> **PROBLEMS TO SOLVE**
[1] Answer these questions about the paper helicopter activity:
(a) What force constantly pulls the helicopter down toward the ground?
(b) What does the Moon lack that keeps a helicopter from generating enough lift?
(c) On what date did Ingenuity arrive at Mars?
[2] Reproduce the paper helicopter activity between "3. Ask students" and "air toward us.", inclusive, switching "fan" to "propeller".

> **TEXT BLOCK**
(begin)
In this activity, your students will experiment with simple paper helicopter designs, engaging in the engineering design process that NASA engineers use every day.


  1. Ask students to describe how a helicopter flies. Elements of their description should include fast-moving, horizontal, rotary blades.
  2. Explain that the rotary blades are slightly angled so they can push against the air and lift the helicopter off the ground.
  3. Ask students what else rotates and pushes against air (e.g., a fan). Ask students to compare and contrast a fan with a helicopter. For example, both move air in similar manners, but the helicopter moves a large volume of air downward while a fan usually moves a smaller volume of air toward us.
  4. Explain that a helicopter moves so much air with its large, fast-moving blades, that the force of the blades against the air can overcome the weight of the helicopter and push it up off the ground. The helicopter is working against the force of gravity – which is constantly pulling the helicopter down toward the ground – and generating an upward force called “lift” by rotating its blades through the air. When the force of lift is greater than the force of gravity, the helicopter rises from the ground and flies.
  5. Ask students if a helicopter might fly differently on the Moon or Mars and why. Note: The Moon doesn’t have an atmosphere in which to generate enough lift to fly. Mars has a very thin atmosphere that may be able to support a small helicopter with very fast-moving blades. NASA’s Mars Ingenuity helicopter will test whether this is feasible.
  6. Show students this video about NASA’s Mars Ingenuity helicopter:

    NASA's Mars Helicopter, Ingenuity, arrives at Mars on Feb. 18, 2021. Its mission: to demonstrate the first powered flight on another planet. Taking to the Martian skies in Spring 2021. Credit: NASA/JPL-Caltech | › Video details

    Ingenuity is a technology demonstration. In other words, the goal is to see whether it can fly on the Red Planet and study how the design could be improved for a future Mars helicopter.
  7. Explain to students that engineers had to do a lot of testing to figure out what design worked best. Show students this video about testing Ingenuity at NASA’s Jet Propulsion Laboratory:

    Footage of tests of the Ingenuity Mars helicopter at NASA's Jet Propulsion Laboratory in Southern California. Credit: NASA/JPL-Caltech | Watch on YouTube

    Explain to students that they will now experiment with building a paper helicopter and try to create the best design.
  8. To have students build their helicopters as an independent project, have them follow the instructions (including a video tutorial with subtitles en Español) here. Teacher-directed instructions continued below.
(end)
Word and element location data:
(begin)
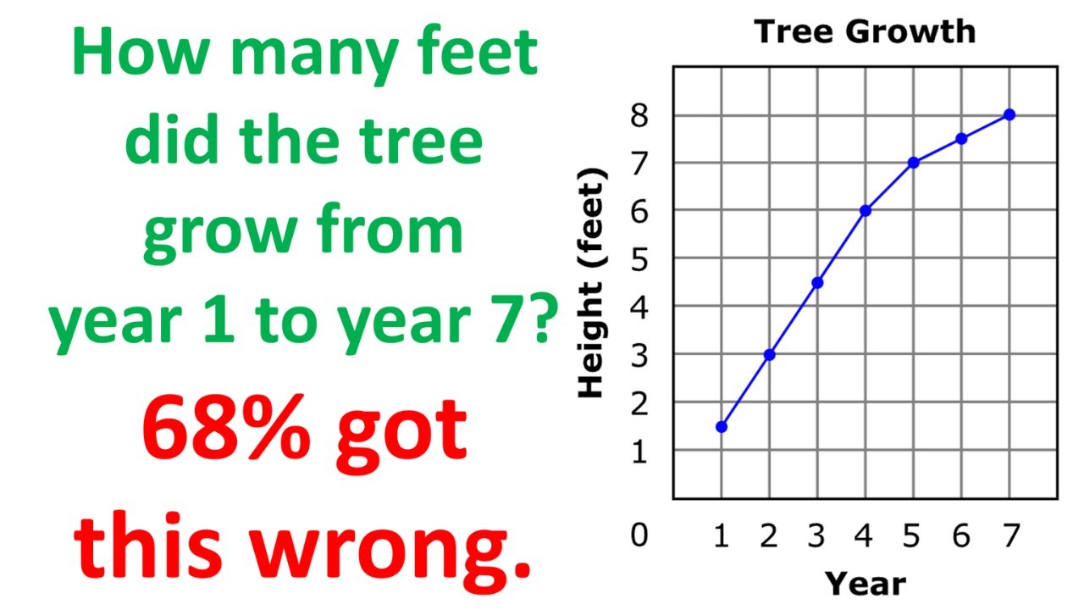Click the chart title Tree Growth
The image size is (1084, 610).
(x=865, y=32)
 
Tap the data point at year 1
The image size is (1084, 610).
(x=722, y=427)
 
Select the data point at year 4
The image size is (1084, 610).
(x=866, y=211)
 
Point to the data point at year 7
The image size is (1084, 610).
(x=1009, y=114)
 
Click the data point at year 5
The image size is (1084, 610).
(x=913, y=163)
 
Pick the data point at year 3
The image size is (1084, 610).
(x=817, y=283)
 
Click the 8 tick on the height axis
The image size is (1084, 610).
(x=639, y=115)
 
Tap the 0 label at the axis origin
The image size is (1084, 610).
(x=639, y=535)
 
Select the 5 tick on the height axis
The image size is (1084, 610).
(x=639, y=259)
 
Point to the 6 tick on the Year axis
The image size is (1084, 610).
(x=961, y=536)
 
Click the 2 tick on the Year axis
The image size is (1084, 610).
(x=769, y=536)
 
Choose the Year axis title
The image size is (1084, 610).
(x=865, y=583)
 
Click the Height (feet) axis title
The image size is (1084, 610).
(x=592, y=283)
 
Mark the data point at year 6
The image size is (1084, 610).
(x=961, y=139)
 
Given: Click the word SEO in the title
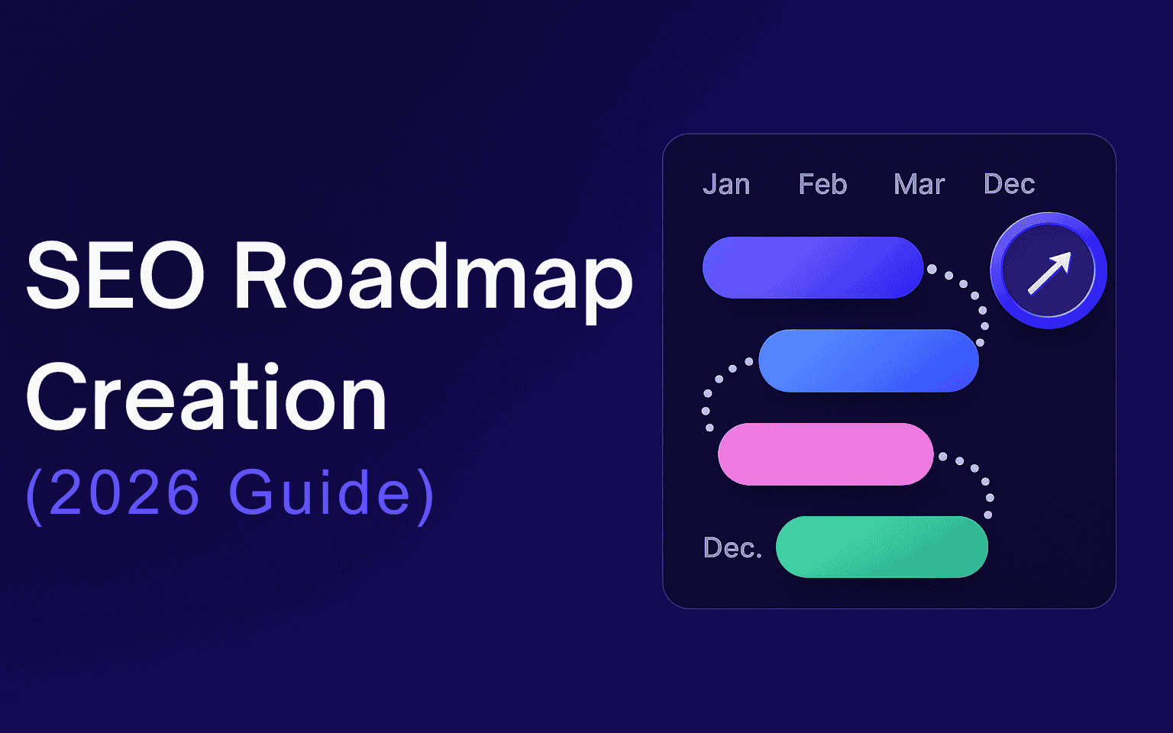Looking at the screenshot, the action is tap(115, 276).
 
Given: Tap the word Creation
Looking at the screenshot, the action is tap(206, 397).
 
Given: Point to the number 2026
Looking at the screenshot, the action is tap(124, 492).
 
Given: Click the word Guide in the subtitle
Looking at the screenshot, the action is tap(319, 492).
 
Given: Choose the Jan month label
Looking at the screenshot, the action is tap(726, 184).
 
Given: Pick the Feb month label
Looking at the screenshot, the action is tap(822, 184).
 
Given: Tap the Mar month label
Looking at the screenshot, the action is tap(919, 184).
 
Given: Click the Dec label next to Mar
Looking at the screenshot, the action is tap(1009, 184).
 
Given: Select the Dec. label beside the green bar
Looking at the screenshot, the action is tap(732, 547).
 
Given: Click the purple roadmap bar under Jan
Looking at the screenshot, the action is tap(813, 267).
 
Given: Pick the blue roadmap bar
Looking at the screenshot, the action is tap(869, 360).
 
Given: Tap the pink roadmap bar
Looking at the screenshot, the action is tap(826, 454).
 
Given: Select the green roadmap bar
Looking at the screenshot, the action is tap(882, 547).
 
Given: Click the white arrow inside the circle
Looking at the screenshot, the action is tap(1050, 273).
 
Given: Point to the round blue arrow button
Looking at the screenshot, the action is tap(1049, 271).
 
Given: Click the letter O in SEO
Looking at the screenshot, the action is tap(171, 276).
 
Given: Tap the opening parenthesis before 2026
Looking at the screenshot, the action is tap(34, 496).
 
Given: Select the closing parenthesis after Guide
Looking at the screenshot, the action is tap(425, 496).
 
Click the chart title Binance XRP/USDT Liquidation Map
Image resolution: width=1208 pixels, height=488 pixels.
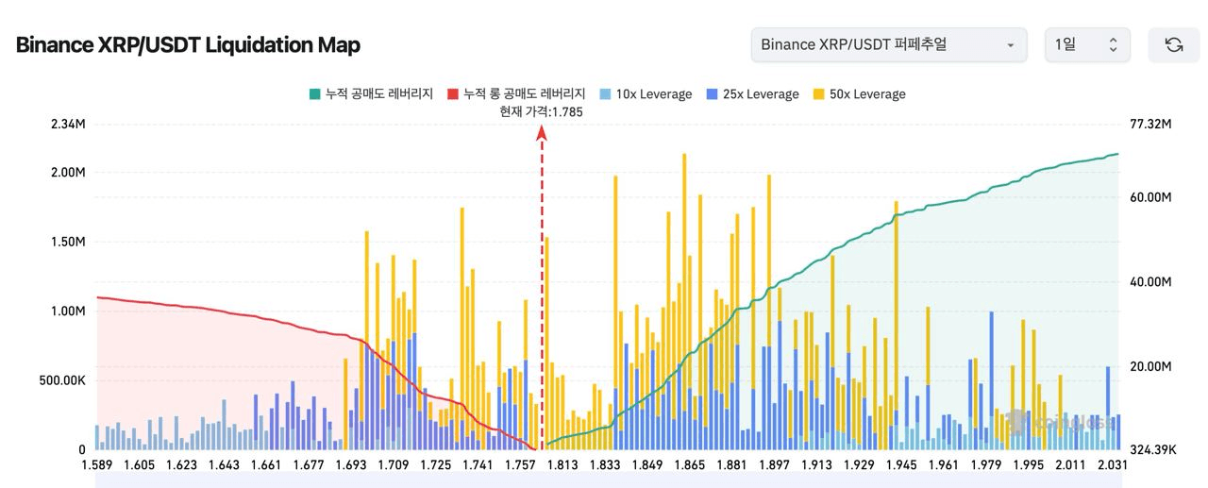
(end)
> **OUTPUTS IN ORDER**
[1]
(a) Gravity
(b) An atmosphere
(c) Feb. 18, 2021

[2]
3. Ask students what else rotates and pushes against air (e.g., a propeller). Ask students to compare and contrast a propeller with a helicopter. For example, both move air in similar manners, but the helicopter moves a large volume of air downward while a propeller usually moves a smaller volume of air toward us.